不動産業者が不動産を販売する時には、必ず広告を出します。その広告に関しては、不動産公正取引協議会によってルールが細かく定められています。特に、販売できないような物件を「エサ」にして購入希望者を呼び込むような「おとり広告」に対しては、厳しく対処しています。おとり広告と見做されると、違約金の徴収や掲載中止などの処分が下されます。

●不動産のおとり広告とは

おとり広告と見做される物件の表示は、以下の3つです。

1.不存在:実在しない住所・地番の物件など
取引対象となる不動産が存在しないため、売買が事実上不可能となっています。

2.売買不可:売約済みの物件など
取引対象となる不動産は存在しますが、実際には売却ができません。

3.販売意思無し:広告外物件の勧誘
広告物件の販売意思が無く、他の物件だけを勧誘します。

 

●不動産のおとり広告に多い事例

おとり広告に多いケースは、購入希望者が食いつきそうな低価格の物件を契約済みにも関わらず、自社に呼び込むために掲載します。そして、購入希望者がその物件を目的に来社すると、『つい先ほど、売れてしまいました』と言って、他の物件を強引に勧めてきます。宅地建物取引業法(宅建業法)においても、以下の規定があります。

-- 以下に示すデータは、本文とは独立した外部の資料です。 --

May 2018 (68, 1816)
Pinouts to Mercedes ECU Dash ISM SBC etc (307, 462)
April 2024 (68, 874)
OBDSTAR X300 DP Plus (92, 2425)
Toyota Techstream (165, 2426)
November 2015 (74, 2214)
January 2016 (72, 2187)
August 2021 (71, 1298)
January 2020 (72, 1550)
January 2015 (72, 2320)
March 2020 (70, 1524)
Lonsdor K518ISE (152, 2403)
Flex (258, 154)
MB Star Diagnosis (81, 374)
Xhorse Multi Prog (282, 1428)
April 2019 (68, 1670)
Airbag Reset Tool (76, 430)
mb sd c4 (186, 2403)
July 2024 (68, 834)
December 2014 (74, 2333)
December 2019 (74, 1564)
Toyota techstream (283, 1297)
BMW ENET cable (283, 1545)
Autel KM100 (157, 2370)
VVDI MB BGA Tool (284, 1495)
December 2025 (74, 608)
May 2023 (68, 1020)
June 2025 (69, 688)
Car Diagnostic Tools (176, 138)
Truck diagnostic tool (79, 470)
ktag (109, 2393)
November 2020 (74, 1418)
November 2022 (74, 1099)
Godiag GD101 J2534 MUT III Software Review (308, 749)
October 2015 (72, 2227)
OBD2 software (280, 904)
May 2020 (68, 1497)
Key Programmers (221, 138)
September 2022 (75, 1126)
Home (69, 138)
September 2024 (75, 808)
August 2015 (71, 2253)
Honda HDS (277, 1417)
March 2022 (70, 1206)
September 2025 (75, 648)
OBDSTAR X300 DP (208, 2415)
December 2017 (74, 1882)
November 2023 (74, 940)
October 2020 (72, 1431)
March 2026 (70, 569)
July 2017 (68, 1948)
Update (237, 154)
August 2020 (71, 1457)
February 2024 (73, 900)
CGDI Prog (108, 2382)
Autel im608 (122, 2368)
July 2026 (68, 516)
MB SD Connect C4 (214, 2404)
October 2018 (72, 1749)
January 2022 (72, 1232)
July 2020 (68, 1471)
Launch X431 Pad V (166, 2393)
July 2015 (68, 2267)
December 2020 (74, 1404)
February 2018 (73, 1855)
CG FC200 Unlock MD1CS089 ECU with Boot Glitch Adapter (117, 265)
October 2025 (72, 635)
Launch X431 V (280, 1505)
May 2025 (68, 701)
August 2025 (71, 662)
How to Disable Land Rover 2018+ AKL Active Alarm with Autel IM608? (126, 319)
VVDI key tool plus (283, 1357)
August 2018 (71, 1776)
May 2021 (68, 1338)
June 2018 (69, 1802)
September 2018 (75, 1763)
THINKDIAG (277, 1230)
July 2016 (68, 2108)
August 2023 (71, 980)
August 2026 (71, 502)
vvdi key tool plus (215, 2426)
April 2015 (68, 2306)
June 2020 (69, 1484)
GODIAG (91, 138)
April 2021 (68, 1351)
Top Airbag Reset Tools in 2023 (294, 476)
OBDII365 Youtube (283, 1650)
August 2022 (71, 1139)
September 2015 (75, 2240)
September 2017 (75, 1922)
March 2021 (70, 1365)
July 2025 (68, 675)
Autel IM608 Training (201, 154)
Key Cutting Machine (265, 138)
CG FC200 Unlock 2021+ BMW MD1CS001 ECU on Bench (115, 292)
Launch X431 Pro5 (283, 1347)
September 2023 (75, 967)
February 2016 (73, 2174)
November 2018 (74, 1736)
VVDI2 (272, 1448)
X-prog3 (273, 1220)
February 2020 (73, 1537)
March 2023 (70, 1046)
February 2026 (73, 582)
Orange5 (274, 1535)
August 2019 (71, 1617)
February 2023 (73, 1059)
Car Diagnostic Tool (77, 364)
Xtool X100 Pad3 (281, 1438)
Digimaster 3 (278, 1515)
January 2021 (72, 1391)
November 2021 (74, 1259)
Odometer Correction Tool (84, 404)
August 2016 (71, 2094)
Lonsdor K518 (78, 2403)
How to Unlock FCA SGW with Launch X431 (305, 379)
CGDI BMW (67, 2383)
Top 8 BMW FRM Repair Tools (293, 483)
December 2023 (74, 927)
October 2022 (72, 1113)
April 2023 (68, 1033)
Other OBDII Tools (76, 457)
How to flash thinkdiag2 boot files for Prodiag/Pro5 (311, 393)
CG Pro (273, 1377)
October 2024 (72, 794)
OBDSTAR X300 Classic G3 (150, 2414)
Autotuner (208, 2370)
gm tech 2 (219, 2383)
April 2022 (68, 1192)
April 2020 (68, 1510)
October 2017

「著しく事実に相違する表示をし、又は実際のものよりも著しく優良若しくは有利であると人を誤認させるような表示をしてはならない」

おとり広告に関しては、購入希望者も悪徳業者に騙されないように、広告内容や業者の対応を冷静な目で的確に判断することが必要です。まず、以下のような物件の広告の場合は、疑ってかかる方が得策です。

1.他社では絶対に見られないような条件
立地や間取り、設備など、他社の物件と比べて大差ないのに、価格が他社のものより圧倒的に安い物件

2.好条件で長期間の継続掲載
すぐに売れそうな好条件にも関わらず、いつまでも売れ残っている物件

3.現地での内見の拒否
物件の内見を依頼しても、色々な理由を付けて店舗での説明に終始される物件

4.住所の詳細情報が不記載
場所を確認できないように、番地までの住所の記載が無い物件

 

●意図せずにおとり広告になってしまう不動産の事例

タイムラグによって、意図せずにおとり広告と同様な形になってしまう不動産があります。物件が売却されると、業者は広告を修正しなければなりません。ただ、最近の物件の広告はチラシなどの紙媒体だけではなく、ネット広告が多くなっています。ネット広告の場合は週単位で情報を更新するのが一般的であり、更新する日程の前に売却がきまると、古い情報のままになります。

また、1つの物件に対して、複数の不動産会社が媒介契約を結んでいると、広告も複数の不動産業者から掲載されます。その場合、他の業者が物件を売却しても、その情報がリアルタイムで共有できずに、掲載が継続されるということが起きがちです。

●不動産のおとり広告とは見做されない事例

以下のような事例はおとり広告とは見做されません。

1.チラシを作成した時点では、物件が販売可能な広告

2.ネットを更新した時点では、物件が販売可能な広告

チラシの概要欄には広告作成日が記載されています。広告作成日の時点で物件が存在すれば(販売可能であれば)おとり広告にはなりません。

ネット広告の場合は、前回の更新日から2週間程度が更新の目安とされています。従って、月曜更新となっている場合、2週目の月曜までは同じ広告が載っていたとしても、おとり広告とは見做されません。

なお、電話での問合わせには「その時点の状況」での案内になるため、期限の猶予はありません。

●まとめ

不動産の購入は一生の内に一度あるかないかの、高額な取引です。おとり広告は犯罪ではありますが、取り締まりを待つのではなく、自分自身で見抜く目が重要です。甘い広告は予注意です。